Curry went 7 for 13 on 3s and scored 27 points while Thompson as 7 for 9 from behind the arc and had 21 points. The Warriors shot 19 of 42 overall from 3-point range while the Magic went 7 for 28.

After trailing by 11 in the first half and committing a dozen turnovers, the Warriors went into the break even at 50. Curry hit four 3s and had 14 points in the third quarter as the Warriors outscored the Magic 42-24.

Kevin Durant added 15 points for the Warriors, Zaza Pachulia had 14 and JaVale McGee added 13.

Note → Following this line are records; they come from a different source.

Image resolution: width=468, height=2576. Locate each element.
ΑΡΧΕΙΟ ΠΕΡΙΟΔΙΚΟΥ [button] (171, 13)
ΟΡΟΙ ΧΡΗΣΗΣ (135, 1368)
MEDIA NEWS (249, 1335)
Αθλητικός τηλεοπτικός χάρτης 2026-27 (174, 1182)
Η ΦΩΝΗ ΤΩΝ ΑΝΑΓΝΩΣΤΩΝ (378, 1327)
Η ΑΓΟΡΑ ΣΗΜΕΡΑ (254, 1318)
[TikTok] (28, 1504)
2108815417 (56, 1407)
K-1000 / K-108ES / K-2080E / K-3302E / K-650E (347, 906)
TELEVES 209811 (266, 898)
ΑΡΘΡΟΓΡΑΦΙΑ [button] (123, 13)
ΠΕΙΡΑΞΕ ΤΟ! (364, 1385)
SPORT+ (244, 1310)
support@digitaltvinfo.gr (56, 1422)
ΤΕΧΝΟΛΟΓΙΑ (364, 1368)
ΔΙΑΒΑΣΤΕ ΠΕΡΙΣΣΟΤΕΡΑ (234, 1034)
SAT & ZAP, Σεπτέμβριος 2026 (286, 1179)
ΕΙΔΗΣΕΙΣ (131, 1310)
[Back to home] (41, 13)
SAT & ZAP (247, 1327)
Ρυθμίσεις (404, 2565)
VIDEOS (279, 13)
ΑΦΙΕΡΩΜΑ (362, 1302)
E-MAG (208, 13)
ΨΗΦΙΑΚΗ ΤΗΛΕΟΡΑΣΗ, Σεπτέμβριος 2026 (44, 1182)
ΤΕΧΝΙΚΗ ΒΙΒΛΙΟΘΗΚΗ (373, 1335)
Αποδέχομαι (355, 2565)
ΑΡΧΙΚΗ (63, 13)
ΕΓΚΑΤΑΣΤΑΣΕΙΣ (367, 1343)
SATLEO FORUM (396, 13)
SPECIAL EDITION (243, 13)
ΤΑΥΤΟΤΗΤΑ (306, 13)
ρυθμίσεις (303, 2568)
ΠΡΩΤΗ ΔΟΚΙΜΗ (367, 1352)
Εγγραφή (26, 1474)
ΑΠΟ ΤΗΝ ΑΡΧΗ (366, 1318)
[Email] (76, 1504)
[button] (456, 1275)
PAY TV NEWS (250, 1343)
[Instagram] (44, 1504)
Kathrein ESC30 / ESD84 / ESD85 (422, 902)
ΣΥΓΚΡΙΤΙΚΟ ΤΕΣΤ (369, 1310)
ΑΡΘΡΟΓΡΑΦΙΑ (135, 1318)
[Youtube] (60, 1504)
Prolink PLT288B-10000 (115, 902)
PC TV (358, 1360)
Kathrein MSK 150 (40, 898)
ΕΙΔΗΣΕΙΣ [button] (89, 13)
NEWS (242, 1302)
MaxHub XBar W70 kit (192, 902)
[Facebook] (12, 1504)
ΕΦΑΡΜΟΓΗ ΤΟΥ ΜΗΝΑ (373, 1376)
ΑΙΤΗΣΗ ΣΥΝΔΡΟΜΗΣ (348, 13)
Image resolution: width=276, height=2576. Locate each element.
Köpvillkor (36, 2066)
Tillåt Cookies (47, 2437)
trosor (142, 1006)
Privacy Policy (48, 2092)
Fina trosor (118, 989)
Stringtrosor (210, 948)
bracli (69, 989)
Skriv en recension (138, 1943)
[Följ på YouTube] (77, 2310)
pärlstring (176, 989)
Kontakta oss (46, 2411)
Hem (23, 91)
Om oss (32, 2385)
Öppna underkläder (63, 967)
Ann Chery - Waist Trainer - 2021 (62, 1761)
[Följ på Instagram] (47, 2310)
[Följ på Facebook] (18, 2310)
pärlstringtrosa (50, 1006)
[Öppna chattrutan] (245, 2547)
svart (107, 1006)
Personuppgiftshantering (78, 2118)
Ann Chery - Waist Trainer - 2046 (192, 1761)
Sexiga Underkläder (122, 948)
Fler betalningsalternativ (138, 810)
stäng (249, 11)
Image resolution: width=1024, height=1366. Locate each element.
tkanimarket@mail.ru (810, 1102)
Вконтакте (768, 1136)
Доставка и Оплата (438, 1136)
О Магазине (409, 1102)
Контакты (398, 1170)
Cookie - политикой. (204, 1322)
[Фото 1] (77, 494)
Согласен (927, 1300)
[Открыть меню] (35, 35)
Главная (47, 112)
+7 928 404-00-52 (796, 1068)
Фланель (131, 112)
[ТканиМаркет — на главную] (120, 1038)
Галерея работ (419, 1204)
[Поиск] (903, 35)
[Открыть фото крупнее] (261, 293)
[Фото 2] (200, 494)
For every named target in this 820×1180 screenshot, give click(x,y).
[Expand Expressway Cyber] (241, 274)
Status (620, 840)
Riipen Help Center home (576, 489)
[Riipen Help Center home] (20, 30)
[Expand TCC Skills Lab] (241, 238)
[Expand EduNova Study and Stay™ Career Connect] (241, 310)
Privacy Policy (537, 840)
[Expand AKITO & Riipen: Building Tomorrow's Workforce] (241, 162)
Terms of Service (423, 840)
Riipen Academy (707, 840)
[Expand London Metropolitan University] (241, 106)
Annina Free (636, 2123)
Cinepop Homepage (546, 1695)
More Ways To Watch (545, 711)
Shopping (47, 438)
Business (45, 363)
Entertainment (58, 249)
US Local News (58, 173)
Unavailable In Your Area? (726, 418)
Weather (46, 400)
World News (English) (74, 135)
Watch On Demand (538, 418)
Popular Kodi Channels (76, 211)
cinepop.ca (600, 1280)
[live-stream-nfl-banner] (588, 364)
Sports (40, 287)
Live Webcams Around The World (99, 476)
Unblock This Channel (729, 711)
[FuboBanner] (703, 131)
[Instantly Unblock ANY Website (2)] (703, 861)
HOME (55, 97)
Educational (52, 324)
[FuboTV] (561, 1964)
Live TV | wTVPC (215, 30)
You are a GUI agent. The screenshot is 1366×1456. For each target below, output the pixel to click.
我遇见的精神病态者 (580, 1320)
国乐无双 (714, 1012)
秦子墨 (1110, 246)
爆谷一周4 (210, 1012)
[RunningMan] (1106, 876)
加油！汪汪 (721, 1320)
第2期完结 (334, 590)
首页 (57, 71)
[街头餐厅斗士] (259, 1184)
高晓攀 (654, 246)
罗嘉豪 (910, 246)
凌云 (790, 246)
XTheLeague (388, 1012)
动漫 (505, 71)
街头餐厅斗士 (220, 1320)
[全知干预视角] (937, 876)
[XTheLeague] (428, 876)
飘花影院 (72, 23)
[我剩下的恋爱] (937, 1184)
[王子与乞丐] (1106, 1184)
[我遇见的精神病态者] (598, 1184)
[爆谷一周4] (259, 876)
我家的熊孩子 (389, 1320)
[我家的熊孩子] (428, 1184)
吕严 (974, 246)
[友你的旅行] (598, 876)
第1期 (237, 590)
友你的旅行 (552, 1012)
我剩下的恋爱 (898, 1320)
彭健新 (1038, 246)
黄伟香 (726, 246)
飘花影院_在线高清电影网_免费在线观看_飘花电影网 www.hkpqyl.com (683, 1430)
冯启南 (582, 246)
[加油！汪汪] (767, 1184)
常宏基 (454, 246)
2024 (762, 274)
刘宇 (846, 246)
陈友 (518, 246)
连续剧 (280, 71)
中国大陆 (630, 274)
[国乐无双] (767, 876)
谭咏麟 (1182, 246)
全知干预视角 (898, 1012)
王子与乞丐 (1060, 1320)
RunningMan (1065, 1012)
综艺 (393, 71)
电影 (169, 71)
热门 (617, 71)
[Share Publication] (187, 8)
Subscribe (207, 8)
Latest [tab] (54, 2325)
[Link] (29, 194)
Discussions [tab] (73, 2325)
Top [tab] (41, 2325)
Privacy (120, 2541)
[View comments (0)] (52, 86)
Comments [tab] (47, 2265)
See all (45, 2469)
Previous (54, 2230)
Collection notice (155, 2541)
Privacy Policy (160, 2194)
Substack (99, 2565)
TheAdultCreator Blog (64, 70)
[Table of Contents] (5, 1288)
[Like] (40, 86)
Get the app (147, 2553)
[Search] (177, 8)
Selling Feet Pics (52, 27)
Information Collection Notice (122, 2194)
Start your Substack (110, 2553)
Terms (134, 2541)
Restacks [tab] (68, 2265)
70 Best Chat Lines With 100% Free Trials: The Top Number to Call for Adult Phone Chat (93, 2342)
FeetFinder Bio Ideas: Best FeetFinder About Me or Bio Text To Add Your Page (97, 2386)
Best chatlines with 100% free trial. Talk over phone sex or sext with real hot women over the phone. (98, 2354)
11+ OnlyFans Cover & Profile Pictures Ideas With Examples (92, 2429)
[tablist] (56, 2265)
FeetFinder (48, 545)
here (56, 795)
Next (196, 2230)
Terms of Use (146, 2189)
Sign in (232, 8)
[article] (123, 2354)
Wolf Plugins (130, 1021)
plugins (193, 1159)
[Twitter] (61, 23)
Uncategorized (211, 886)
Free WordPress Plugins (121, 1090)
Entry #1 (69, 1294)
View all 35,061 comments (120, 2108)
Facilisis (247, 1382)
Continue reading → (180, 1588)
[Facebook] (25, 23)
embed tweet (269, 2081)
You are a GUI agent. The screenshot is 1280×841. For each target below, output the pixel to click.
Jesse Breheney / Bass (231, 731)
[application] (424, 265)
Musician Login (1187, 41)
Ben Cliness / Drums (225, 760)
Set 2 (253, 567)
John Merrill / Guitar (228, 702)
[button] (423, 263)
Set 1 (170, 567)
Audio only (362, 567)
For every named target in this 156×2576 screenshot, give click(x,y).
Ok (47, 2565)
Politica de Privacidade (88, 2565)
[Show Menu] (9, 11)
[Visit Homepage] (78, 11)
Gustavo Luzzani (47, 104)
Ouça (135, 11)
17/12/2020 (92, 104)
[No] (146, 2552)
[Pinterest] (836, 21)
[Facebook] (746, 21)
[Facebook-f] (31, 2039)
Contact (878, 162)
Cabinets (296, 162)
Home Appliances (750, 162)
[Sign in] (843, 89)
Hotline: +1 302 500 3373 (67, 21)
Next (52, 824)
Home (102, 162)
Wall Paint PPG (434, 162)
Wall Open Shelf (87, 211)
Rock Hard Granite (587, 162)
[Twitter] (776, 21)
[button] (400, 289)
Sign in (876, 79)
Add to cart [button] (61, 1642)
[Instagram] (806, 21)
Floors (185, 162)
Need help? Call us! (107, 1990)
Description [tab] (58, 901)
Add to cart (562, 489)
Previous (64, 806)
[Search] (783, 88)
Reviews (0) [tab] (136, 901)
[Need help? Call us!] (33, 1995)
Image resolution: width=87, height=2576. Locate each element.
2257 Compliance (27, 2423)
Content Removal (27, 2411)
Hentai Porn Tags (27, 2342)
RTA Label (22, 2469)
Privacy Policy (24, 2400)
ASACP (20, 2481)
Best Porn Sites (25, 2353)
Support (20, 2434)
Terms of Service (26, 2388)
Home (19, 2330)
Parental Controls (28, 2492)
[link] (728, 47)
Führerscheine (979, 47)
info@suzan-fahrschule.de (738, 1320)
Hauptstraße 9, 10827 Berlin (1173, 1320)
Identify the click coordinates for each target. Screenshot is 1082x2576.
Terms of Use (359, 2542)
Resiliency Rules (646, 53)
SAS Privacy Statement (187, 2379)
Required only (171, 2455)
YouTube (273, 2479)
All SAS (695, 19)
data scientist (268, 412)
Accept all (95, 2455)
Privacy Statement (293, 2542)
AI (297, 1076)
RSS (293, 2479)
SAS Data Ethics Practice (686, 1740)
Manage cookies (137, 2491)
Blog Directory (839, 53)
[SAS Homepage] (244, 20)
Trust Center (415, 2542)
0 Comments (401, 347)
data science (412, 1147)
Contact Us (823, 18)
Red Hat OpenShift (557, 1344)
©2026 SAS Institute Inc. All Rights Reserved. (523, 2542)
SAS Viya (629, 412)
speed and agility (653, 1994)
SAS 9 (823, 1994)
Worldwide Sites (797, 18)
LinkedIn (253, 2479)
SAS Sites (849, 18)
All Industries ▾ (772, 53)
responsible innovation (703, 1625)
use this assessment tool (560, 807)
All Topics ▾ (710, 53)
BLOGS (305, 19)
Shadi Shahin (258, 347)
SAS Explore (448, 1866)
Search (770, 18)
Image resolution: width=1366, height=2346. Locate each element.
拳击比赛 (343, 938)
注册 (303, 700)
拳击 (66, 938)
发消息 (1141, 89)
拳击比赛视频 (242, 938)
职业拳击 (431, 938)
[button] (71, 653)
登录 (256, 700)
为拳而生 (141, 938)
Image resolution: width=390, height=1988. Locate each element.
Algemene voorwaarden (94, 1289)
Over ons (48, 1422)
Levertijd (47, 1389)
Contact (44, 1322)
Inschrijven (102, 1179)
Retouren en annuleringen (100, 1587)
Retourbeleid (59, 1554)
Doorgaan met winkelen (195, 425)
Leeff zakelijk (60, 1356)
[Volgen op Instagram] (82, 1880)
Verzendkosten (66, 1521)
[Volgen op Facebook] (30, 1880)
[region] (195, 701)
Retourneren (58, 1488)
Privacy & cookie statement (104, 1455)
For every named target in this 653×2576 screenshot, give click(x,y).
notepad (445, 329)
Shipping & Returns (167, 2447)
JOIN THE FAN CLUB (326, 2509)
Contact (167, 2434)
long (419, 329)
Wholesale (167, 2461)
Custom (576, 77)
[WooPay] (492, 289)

Elfrid Payton led Orlando with 23 points. Nikola Vucevic, Jeff Green, C.J. Watson and Bismack Biyombo each had 12.

TIP-INS

Warriors: Lost at Orlando 132-98 on March 26, 1995, in their previous noon tip in the East. … Coach Steve Kerr decided to rest backup point guard Shaun Livingston.

Magic: D.J. Augustin sprained his right ankle during the second quarter and did not return to the game. … The Magic signed D-League affiliate Erie BayHawks forward Anthony Brown to a 10-day contract Sunday. Brown is averaging 21.6 points, 5.1 rebounds, 3.4 assists and one steal in 16 games with the BayHawks.